Again, since I'm new to this process, I don't have any particular preferences. As far as my research into this has taken me, I would prefer to buy from Sony, Dell, Alienware, Asus, Sager, MSI, and possibly, Toshiba. The brands that I don't like are Mac and Gateway.
I don't prefer Macs simply because I've had limited exposure to them and I'm more comfortable with the Windows OS than the Mac OS. I don't prefer Gateway because I don't have any experience with them and I've heard many negative things about them. But, I'm pretty easygoing and would be open to any and all suggestions.
13_What country do you live in?
United States of America (why do I feel so ashamed to mention this? haha), Southern California
This is the end of my post. Thanks very much for reading and I appreciate any and all advice. Thank you.
I'll try to answer some of ur questions
1. Using an SSD for you OS and games will greatly decrease the boot time of the OS and the loading time for softwares and games, it can sometimes give you an advantage in gaming. It is much better than having 2x500 GB HDD in Raid 0, but since raid 0 is not even an option, then let's forget about it.
And dont worry about having a SSD and a HDD at the same time. Judging from what you already know, I think it will be an easy task for you to learn how to partition the hard drives. At least in Windows OS, setting up partitions is fairly simple and straight forward.
2. I wont comment on the worthiness of upgrading the RAM from 1066 to 1333 MHz. Having a higher frequency is better indeed, but I'm not sure if its worth it to give up the SSD. What I do want to say is that I think 8GB of memory is TOO MUCH for you and for most medium-high end PC users. If it's allowed, downgrade to 4GB. That's really good enough for your gaming needs.
3. Bright dot and dead on arrival. There's really nothing you can do. Getting your laptop from a trusted source can probably reduce the chance of these happening, but it doesnt mean they will NOT happen.
4. HD 5870 is great, but of course its possible to have another option with dual vid cards that's better than the 5870.
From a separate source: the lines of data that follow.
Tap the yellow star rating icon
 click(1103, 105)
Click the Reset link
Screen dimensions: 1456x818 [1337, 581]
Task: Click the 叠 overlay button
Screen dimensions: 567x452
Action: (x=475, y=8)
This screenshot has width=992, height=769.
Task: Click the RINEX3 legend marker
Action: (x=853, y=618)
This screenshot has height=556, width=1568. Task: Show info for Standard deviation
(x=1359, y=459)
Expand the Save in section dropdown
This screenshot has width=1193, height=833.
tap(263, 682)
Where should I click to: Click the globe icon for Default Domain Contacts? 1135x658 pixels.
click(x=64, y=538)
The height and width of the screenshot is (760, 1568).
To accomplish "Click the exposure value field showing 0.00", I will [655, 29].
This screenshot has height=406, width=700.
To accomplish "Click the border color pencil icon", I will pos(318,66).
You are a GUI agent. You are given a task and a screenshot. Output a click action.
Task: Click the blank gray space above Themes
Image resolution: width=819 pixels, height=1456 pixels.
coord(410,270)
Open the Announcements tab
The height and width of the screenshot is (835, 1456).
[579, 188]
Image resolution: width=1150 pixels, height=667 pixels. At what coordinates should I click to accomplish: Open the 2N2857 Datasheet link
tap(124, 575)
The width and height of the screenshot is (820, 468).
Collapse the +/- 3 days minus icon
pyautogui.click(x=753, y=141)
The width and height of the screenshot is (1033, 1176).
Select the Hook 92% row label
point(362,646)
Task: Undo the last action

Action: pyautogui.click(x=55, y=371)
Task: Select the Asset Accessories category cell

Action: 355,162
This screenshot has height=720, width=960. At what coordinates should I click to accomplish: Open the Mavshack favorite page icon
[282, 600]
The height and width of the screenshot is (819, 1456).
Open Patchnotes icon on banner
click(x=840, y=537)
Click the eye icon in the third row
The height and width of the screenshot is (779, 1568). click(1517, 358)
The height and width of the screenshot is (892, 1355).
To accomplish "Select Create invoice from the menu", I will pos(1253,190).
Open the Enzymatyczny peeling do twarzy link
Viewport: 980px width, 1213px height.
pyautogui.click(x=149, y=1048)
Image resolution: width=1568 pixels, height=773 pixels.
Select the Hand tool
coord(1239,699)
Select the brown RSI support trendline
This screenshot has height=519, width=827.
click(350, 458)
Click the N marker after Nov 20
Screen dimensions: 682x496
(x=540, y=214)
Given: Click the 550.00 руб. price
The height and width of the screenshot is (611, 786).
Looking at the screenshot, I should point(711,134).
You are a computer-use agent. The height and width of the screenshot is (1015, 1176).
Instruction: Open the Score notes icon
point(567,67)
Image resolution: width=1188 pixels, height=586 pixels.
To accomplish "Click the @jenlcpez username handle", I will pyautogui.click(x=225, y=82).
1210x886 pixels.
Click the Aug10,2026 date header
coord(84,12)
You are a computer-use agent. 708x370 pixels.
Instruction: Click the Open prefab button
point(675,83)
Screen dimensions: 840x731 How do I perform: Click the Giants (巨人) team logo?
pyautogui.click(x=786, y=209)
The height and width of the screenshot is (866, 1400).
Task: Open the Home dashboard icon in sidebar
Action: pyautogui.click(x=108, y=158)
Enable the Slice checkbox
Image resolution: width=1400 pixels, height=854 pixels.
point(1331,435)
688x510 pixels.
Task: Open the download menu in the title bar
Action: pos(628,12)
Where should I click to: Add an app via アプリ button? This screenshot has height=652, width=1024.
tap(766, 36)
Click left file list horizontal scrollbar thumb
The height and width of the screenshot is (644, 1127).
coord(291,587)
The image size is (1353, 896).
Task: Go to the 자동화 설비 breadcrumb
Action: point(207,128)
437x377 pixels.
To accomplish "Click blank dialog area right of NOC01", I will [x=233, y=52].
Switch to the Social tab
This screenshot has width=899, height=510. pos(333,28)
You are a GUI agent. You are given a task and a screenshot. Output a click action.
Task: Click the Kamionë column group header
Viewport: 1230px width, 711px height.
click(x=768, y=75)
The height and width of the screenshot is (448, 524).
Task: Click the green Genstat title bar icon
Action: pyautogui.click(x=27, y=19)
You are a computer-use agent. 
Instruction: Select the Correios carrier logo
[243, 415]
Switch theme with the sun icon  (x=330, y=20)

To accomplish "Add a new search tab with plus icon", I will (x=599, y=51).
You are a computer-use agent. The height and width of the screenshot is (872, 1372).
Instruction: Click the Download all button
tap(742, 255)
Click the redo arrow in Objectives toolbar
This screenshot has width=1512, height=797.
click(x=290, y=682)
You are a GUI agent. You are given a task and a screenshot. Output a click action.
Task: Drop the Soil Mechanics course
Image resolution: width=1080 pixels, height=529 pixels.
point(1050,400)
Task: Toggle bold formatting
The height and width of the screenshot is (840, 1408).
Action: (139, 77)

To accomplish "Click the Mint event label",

For dual video card configurations, there are pros and cons
Pro: possibly better performance, which means higher graphic settings, better FPS, and a higher 3D Vantage mark
Cons: More heat generation, power consumption, higher noise level; the latest video card drivers still does not fully optimize dual-card performance; some games do not support dual-cards very well or even at all.